High antibiotic use is a well-known risk factor for the selection of resistant bacteria. The majority of patients on the ward were haematology patients receiving SDD, as part of their treatment, for prevention of bacteraemia and mortality. In case of resistance in Gram-negative rods, ciprofloxacin is changed to a combination of trimethoprim-sulfamethoxazole and colistin. As a substantial part of the patient population was treated with an antibiotic for which the E. cloacae strains were resistant, this was considered as a possible driving force behind the ongoing transmission on the ward, because the colonization resistance in these patients was lowered. Switching to another antibiotic class could be an effective intervention. Frakking et al. used the discontinuation of ciprofloxacin prophylaxis in haematology patients in a bundle of interventions which ended a large and persistent outbreak caused by vancomycin-resistant Enterococcus faecium, which is less pathogenic than Enterobacter spp [21]. Verlinden et al. found no significant increase in serious infectious complications with the discontinuation of prophylaxis and a decrease in fluoroquinolone resistant and ESBL-producing Gram-negative bacteria [22]. Furthermore, the effectivity of ciprofloxacin prophylaxis in preventing mortality is questioned by several authors, and it might even cause selection for multi-drug resistant bacteraemia [23,24].

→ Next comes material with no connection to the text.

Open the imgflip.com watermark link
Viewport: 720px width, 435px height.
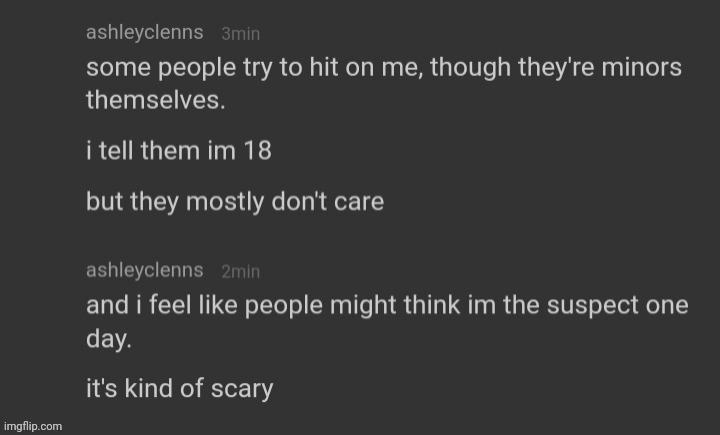point(33,426)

One limitation of our study is worth noting. We did not prove a causal relation as patients and water points were colonized at the same time period. The index-patient with the E. cloacae bacteraemia had been infected on the ward with the same strain one year earlier (data not shown), implying that the environment on the ward could have been contaminated for at least a year. This hypothesis is supported by the fact that at the end of our study in November, a part of the investigated environment was still positive for E. cloacae, despite the intensified cleaning and disinfection regime. Recently, Volling et al. described a tool for assessing the quality of evidence for transmission from water point to patient. In none of the 52 studies that were evaluated with this tool causality was conclusively demonstrated [25].

Conclusions

In conclusion, the patient environment is increasingly considered as a major source of transmission of nosocomial bacteria [26]. The drainage system of the hospital is an important reservoir of multi-resistant bacteria, threatening admitted patients. In existing hospitals, biofilms in the drainage systems can often not be removed. Therefore, it is important that in (re)building plans for hospitals a plan for prevention of nosocomial transmission from environment to patients is incorporated. For existing, maybe older, hospital buildings, a water safety plan for haematology-oncology departments should be instituted [27]. Furthermore, where technical solutions are not available, regular training of cleaning personnel is of utmost importance.

Credit statement of authorship

WC Van der Zwet: Conceptualization, methodology, formal analysis, writing original draft, writing review and editing. IEJ Nijsen: Methodology, formal analysis, visualization, data curation, writing review and editing. C Jamin: Investigation, visualization, writing review and editing. LB Van Alphen: Investigation, visualization, writing review and editing. CJH Von Wintersdorff: Investigation, visualization, writing review and editing. AMP Demandt: Writing review and editing. PHM Savelkoul: Writing review and editing, supervision.

Conflict of interest statement

The authors have no conflicts of interest to declare.

Funding

No funding was received for this work.

Ethics and patient consent

Informed consent was not gained from patients involved in this outbreak. All patients were treated according to clinical judgement and infection control practices in order to treat them and control the outbreak according to local guidelines. Patients did not undergo randomisation or intervention for the purpose of this report. Data has been analysed and presented anonymously.